リビングに行くと姉貴とディーを除いた3人が、テーブルの上にのっている物体Xをジッと見詰めていた。
「アキト、凄いね! 何年振りかな、これを食べるのは!」
「こいつ、動くぞ! これは、食べられるのか? まぁ、生食をする民族だから、このようにバリアントを食べるのかも知れぬが。」
「小さな頃に一度見たことがあります。このようにプルプルと震えていました。」
リムちゃんは、黙ってジッと見詰めているぞ。その見詰める先にはプルプルと震える紫色のゼリーがある。震えているのは、姉貴が早く食べたくて、テーブルの皿に乗ったゼリーを掴んでいる手が震えているだけなんだけどね。
俺は席に着くと全員にスプーンを配る。
「あの~。
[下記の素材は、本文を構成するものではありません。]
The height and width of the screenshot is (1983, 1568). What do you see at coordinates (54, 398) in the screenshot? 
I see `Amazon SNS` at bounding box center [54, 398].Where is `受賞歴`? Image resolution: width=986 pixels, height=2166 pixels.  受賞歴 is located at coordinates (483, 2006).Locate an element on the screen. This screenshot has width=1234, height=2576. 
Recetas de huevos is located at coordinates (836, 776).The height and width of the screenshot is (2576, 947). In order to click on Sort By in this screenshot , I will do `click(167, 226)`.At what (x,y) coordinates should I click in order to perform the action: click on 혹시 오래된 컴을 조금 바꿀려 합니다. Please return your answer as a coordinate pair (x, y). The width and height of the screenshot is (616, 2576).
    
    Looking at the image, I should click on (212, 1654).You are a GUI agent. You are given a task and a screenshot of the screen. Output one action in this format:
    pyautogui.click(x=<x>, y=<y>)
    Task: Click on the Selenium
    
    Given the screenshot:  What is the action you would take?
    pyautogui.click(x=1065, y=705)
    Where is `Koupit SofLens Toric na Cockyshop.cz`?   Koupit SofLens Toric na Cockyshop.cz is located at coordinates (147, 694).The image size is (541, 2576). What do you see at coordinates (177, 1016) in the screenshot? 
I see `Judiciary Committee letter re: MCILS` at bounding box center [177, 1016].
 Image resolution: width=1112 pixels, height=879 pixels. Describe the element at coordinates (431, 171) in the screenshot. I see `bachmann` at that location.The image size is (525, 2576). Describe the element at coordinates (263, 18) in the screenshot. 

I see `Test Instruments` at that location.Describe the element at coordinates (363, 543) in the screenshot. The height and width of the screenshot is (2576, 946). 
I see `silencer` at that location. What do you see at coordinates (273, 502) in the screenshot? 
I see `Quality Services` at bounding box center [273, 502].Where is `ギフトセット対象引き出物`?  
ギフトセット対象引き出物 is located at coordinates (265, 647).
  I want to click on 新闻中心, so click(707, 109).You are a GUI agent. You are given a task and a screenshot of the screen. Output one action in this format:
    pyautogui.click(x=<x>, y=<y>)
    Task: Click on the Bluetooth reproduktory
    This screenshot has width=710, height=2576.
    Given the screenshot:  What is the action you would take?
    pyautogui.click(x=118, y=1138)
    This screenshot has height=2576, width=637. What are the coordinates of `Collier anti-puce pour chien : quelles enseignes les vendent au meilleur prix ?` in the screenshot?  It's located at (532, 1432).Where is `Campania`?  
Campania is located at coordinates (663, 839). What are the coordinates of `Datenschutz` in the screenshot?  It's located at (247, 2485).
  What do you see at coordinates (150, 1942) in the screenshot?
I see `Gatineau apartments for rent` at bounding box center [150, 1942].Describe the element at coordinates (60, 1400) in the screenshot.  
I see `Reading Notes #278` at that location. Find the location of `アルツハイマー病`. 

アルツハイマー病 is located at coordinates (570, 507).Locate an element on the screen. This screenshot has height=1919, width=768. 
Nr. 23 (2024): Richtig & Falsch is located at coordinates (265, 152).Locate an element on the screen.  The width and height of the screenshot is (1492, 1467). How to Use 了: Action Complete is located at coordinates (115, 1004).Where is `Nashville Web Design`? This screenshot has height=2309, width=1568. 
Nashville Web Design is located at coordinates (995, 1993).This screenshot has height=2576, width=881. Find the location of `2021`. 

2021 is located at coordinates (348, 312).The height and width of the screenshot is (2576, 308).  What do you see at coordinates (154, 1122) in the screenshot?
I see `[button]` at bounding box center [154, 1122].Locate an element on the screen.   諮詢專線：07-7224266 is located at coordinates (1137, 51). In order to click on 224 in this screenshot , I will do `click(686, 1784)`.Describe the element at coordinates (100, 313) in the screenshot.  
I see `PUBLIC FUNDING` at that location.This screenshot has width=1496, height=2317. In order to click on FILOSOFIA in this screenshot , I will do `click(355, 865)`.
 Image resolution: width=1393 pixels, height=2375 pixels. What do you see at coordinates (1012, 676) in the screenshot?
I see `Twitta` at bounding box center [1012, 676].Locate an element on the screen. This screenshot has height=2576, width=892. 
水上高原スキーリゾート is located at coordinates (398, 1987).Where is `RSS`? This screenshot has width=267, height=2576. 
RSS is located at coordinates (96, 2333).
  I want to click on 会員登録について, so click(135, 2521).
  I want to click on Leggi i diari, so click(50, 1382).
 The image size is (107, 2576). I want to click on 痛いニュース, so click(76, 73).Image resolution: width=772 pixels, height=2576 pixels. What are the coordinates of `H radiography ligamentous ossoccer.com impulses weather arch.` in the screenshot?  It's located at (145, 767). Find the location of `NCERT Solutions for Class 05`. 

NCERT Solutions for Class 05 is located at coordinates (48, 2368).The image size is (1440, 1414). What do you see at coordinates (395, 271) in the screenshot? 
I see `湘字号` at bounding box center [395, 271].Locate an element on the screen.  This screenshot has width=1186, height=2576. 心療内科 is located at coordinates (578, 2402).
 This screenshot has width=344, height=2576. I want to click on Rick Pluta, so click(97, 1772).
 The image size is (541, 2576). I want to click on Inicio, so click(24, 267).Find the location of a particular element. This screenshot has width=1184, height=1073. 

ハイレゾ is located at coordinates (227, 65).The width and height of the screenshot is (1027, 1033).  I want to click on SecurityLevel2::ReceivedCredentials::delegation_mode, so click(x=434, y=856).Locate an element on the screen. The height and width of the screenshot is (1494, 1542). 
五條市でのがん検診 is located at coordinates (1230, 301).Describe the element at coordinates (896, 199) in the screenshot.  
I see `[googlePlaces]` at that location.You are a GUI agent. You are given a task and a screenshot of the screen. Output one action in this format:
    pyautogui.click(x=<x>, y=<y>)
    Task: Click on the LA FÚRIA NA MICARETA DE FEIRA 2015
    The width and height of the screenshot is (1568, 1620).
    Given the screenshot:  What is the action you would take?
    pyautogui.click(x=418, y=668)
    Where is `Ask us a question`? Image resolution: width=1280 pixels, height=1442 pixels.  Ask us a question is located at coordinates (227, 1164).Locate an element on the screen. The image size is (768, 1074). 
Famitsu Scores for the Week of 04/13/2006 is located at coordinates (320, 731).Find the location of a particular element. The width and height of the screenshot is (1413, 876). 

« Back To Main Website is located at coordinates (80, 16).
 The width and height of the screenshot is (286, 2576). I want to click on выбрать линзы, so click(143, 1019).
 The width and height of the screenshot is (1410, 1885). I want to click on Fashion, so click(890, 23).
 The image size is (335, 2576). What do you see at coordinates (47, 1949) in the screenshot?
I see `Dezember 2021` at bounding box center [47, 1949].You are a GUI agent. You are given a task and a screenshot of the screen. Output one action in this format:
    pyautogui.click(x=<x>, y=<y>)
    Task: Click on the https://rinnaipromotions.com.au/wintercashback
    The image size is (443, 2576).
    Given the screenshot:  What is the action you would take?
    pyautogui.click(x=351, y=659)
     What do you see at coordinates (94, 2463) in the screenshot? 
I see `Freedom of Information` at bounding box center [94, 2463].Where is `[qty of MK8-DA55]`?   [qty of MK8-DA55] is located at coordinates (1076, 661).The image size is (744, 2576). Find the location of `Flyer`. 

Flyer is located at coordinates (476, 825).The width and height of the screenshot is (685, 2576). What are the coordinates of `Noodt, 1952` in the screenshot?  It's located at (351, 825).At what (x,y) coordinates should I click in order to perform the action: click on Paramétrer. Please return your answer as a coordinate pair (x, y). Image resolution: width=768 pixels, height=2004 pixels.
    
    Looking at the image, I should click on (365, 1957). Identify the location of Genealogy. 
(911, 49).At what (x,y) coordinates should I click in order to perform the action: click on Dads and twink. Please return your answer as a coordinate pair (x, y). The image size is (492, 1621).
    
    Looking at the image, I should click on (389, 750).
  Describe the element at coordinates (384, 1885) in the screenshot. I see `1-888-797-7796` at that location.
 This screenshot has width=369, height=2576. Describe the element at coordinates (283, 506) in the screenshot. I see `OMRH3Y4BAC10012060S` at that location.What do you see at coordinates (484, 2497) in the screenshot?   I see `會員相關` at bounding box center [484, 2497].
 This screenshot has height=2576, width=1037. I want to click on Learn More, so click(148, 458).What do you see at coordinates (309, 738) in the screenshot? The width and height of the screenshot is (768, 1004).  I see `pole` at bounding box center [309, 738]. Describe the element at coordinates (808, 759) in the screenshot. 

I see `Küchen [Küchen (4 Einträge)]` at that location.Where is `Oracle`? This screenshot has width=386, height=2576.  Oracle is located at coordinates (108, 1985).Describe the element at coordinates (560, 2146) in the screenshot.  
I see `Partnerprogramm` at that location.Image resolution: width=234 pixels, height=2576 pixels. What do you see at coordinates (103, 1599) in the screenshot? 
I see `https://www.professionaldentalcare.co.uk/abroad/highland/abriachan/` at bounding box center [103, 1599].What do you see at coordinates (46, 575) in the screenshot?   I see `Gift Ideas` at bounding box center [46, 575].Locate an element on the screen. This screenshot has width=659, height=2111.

これって、食べても大丈夫なんですよね。お腹の中で暴れたりしませんよね。」
「良く噛んで食べるのじゃ。ここに至っては退く訳にもいくまい。」
そう言って、アルトさんがゼリーをスプーンで突付いている。
何か、おかしな会話だな。
そう言えばバリアントってアルトさんが言ってたな。煮た食べ物があるって事かな。
そんな事を考えながらスプーンを持った。
「上手い具合にサラブの町で見つけたんで作ってみた。では、皆で一緒に食べるぞ。」
俺の言葉に合わせて一斉にゼリーをスプーンですくい取る。
そして、口に入れた。
「「美味しい!!」」
うんうん、結構良く出来たな。
そして、ツンツンとスプーンで突付いていた3人もあっという間に完食している。
「おかわりじゃ!」
そう言って俺に皿を向けるけど、これだけだぞ。
「残念ながら、これだけだよ。でもサラブの町で取れるから、これを売ろうと思うんだ。」
「これは良いぞ。うむ、王都で一つ5Lで売れば飛ぶように売れるはずじゃ。」
うんうんと頷きながらりむちゃんと良からぬ相談を始めたようだ。
問題は量産化だよな。結構手間だから、モスレムのうどん2号店の連中に手伝って貰おうかな。